ETERNO VIERNES SANTO.

Hoy, a la hora nona de los romanos, hora de la Misericordia para los cristianos y,  casi las tres de la tarde para el resto de los mortales, se conmemora la muerte en la cruz de nuestro Señor Jesucristo. No había muerte más cruel ni tormentos más espantosos que aquellos que eligió para sí el mismísimo hijo de Dios. Quizás por el hecho de cargar con las culpas de tantos y tantos, reunió en ese trono de tortura y muerte todo el dolor y sufrimiento que nos acompañan desde los albores de nuestros días.

Pero ese Viernes Santo de dolor y llanto es cualquier día del sufrimiento que cualquier ser humano padece desde que nace hasta que muere y que lleva sobre sus hombros el mismo Dios que  vino a sufrir y a morir por todos nosotros.

A esa misma hora nona,  en cualquier lugar del mundo, habrá muchas personas muriendo de cáncer,   de Covid, o de tantos y tantos males  que nos azotan y subyugan.   A esa hora en la que el sol ya empieza a languidecer en los horizontes del mundo, muchas madres, embriagadas de falsos consejos e intereses mundanos, habrán acabado con las  vidas de los  inocentes  que llevan en sus vientres. A esa misma hora,  abandonadas  las ilusiones por vivir, muchos ancianos olvidados por los suyos,  habrán abrazado la eutanasia.
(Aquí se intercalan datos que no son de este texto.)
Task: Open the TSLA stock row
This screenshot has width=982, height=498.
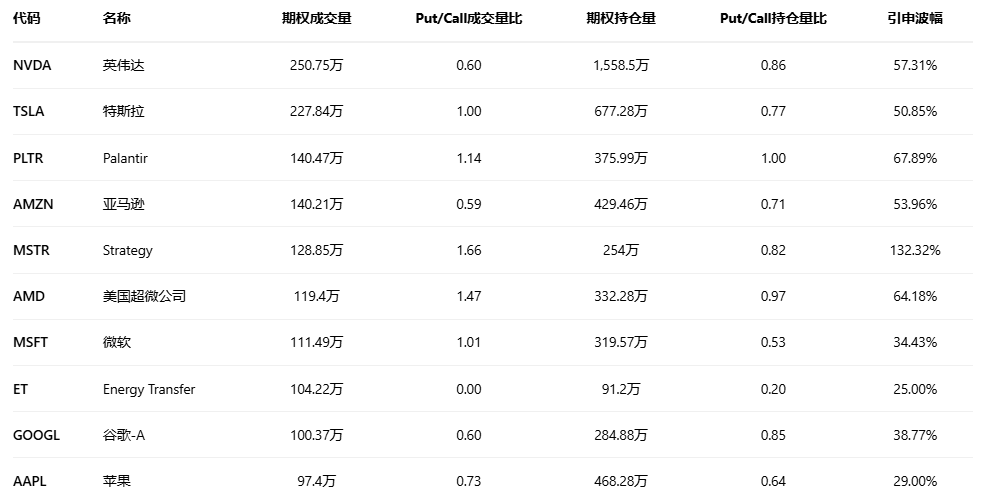Action: [29, 111]

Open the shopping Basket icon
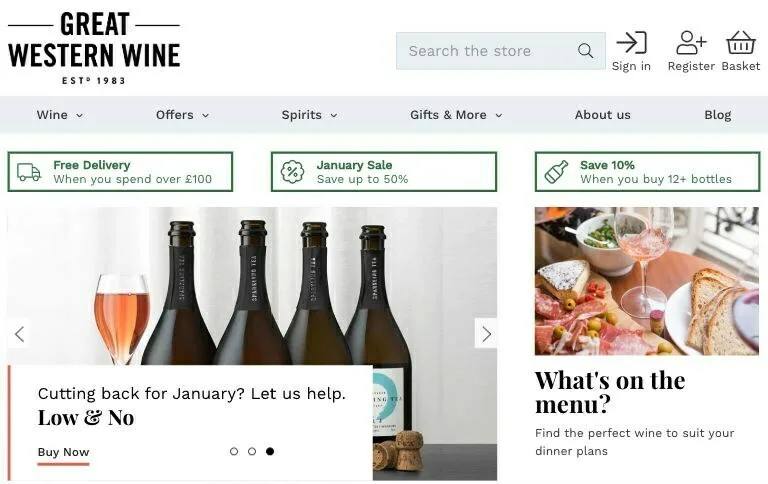(x=741, y=43)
A esa hora en la que Cristo moría por nosotros, muchos inocentes habrán sido asesinados por fanáticos iluminados, se habrán ahogado en el mar tratando de escapar del hambre o habrán perecido en su intento de huir de la persecución política, de las guerras o de tantas injusticias y males que nos asolan.

A esa hora, o a cualquier otra hora; en este día o en cualquier otro día;  en este año,  o  en cualquier otro año, Cristo sigue muriendo donde el dolor y la muerte estén presentes en cada uno de nosotros.  Porque en ese Calvario de nuestros días, junto a ese ser humano  que sufre y muere, hay un Dios hecho hombre que comparte nuestro sufrimiento, dolor y muerte.
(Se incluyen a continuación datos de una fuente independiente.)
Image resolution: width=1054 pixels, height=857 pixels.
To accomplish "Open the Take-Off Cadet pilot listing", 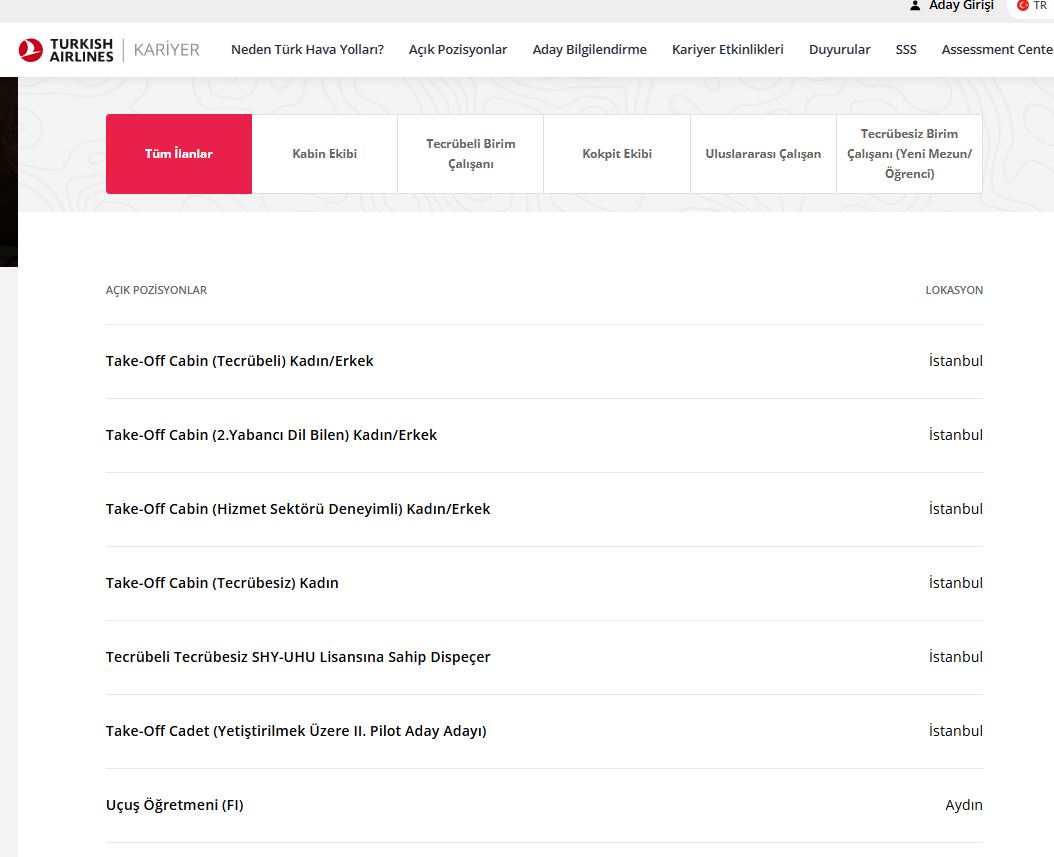I will (296, 731).
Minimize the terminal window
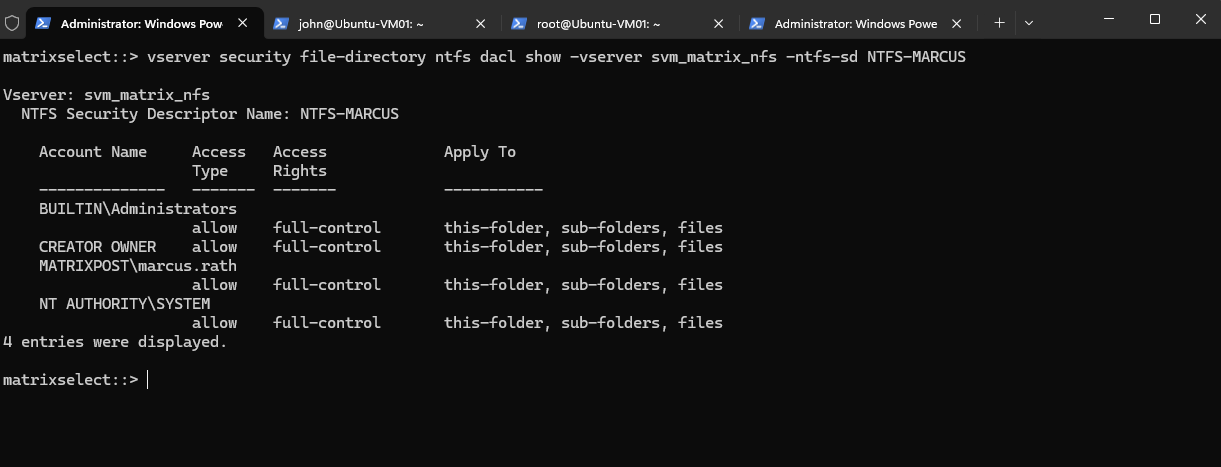Viewport: 1221px width, 467px height. [1108, 18]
En ese momento supremo en el que nos tengamos que enfrentar al espejo de nuestra efímera existencia, próxima la hora de expirar el aliento,  no hay mayor consuelo ni mayor esperanza que volver el rostro desde nuestra cruz y encontrarnos con el de Dios. Ser ese Dimas que encontró en ese rostro las puertas del cielo y puso su destino en  sus ojos misericordiosos.

Buscaba Gestas, el mal ladrón,  entre burlas e incredulidad,  que Jesús lo bajara de aquel tormento, que le demostrara que era el hijo de Dios dándole más tiempo de vida. Un tiempo que acaba en este mundo, como se le acabó a Lázaro, como se nos acabará a todos algún día.  Esa vida, que no perdura, se la restituyó por compasión humana a su amigo y a su familia. La eterna, la verdadera vida, se la explicó Jesús con una sola frase a María, la hermana de Lázaro; YO SOY EL CAMINO, LA VERDAD Y LA VIDA. 

Sí;  hoy rememoramos la muerte de Cristo en un cruz de madera pero, en realidad, estamos celebrando que, con su muerte y resurrección, cuando nos llegue ese momento supremo a cada uno de nosotros, estaremos clavados también en la cruz que habremos llevado a lo largo de nuestra vida. En ese momento, ya sabemos que podremos girar nuestro rostro a un lado donde estará Él nuevamente susurrándonos al oído del alma:

TE ASEGURO QUE HOY ESTARÁS CONMIGO EN EL PARAÍSO.